Amen, amen, I say to you: if you ask the Father any thing in my name, he will give it you. Hitherto you have not asked any thing in my name. Ask, and you shall receive; that your joy may be full.
Until that hour, the disciples had indeed prayed; they had asked many things. But they had not yet asked in the name of Jesus, for the saving work that name signifies was not yet accomplished. Our Lord, on the eve of His Passion, opens a fountain. By His Blood, soon to be shed, He becomes the great High Priest who has passed through the heavens (Heb. iv. 14), and our prayers henceforth ascend by way of Him—not without Him, not apart from Him, but in His name, which is to say, in union with His sacred Humanity, conformed to His salvific will, sealed with His merits.
St. Augustine, treating this passage in the Tractates on the Gospel of John, poses the natural difficulty: if Christ has truly said Ask, and ye shall receive, why do so many of the faithful ask and remain empty-handed? His answer is luminous. To ask in the name of Jesus is to ask in accord with the meaning of that Name—which is Saviour. Whatever opposes our salvation is not asked in His name, however much we may invoke the syllables upon our lips. The Bishop of Hippo observes further that God, in His mercy, often refuses what we beg, lest He grant in wrath what would have been better withheld in love. He is no less Father when He says “no” than when He says “yes.”
St. John Chrysostom, in his homilies upon this Gospel, draws out the consoling intimacy of the Lord’s promise:
I say not to you, that I will ask the Father for you: for the Father himself loveth you.
The Golden-Mouthed sees here no denial of Christ’s eternal intercession—he is most clear that the Lord ever liveth to make intercession for us (Heb. vii. 25)—but rather a tender pedagogy. Christ reassures the trembling Apostles that the Father is not won over reluctantly, as though by an outside advocate persuading a hostile judge. The Father, says Christ, loveth you Himself, because you have loved Me. Thus the Christian’s prayer is the prayer of a son, not a slave.
St. Cyril of Alexandria adds the dogmatic key: the disciples are loved by the Father because they have received and believed the Son’s eternal procession from the Father. To pray in the name of Jesus is therefore to pray as one who has confessed the mystery of the Incarnate Word. It is Trinitarian prayer at its root. The very capacity for such prayer is itself a grace; it presupposes the gift of faith, and it tends toward the vision of glory.

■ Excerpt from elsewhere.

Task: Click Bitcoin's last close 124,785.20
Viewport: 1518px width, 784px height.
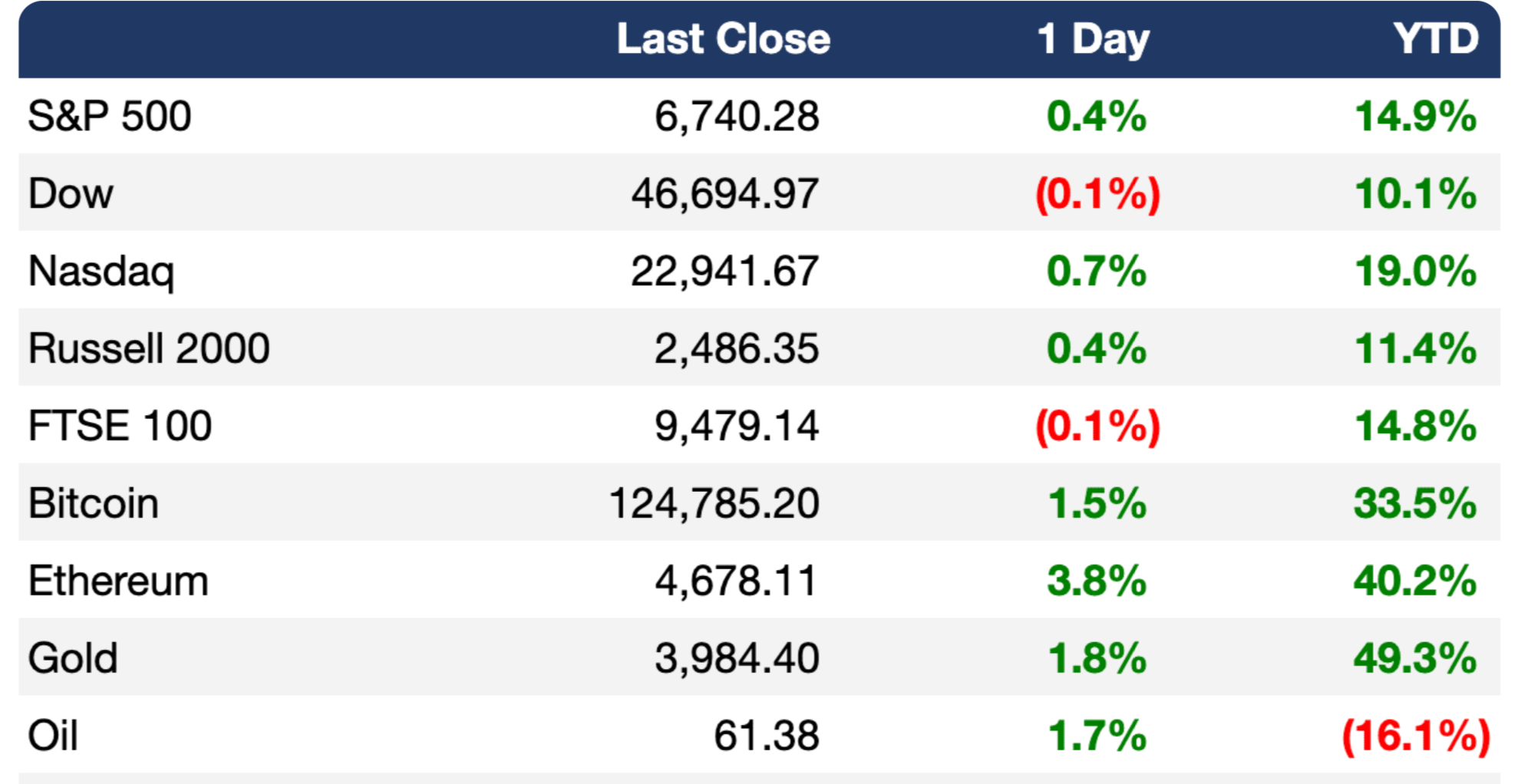Action: [714, 504]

The Epistle: True Religion Is Not Forgetful
Lest this holy boldness degenerate into presumption—lest we, who have been given such access, conclude that the Christian life is now a matter of asking only—the Church places before us, in the same Mass, the searching words of St. James (i. 22–27):
But be ye doers of the word, and not hearers only, deceiving your own selves.

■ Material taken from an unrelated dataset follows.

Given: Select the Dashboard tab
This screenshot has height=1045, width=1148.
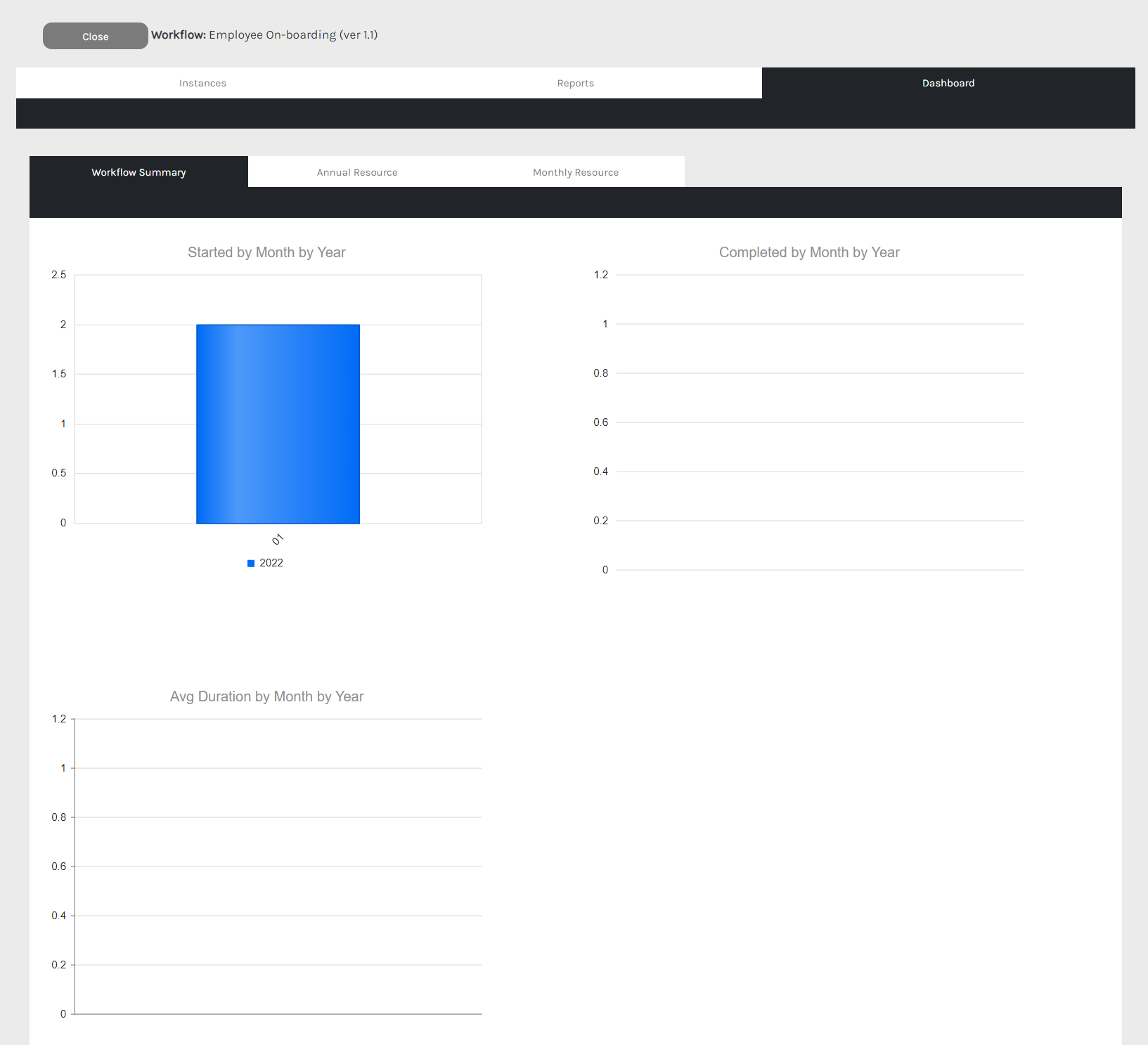Looking at the screenshot, I should tap(948, 83).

The image is unforgettable. A man looks into a mirror—the Venerable Bede, in his Commentary on the Catholic Epistles, identifies this mirror as the Word of God itself, the divine law revealed in the Scriptures. The man beholds the face he was born with, that is, the soul in its true condition before God. Then he walks away. And presently forgot what manner of man he was. This forgetting, says the holy Doctor, is the great peril of the Christian who knows much and does little. Knowledge that does not pass into life becomes a burden at judgment rather than a treasure.
The remedy St. James proposes is a single, integrated life: a bridled tongue, visitation of widows and orphans in their tribulation, and the soul kept immaculatum from the world. These are not three disconnected works but a holy triad: custody of one’s own tongue (interior discipline), mercy toward the helpless (charity exteriorized), and separation from worldliness (purity of heart). St. Gregory the Great, throughout the Moralia and the Pastoral Rule, returns again and again to this Jacobean teaching: the surest proof of love for the Creator is the labour of love for the neighbour, and most chiefly for the neighbour who can give nothing in return.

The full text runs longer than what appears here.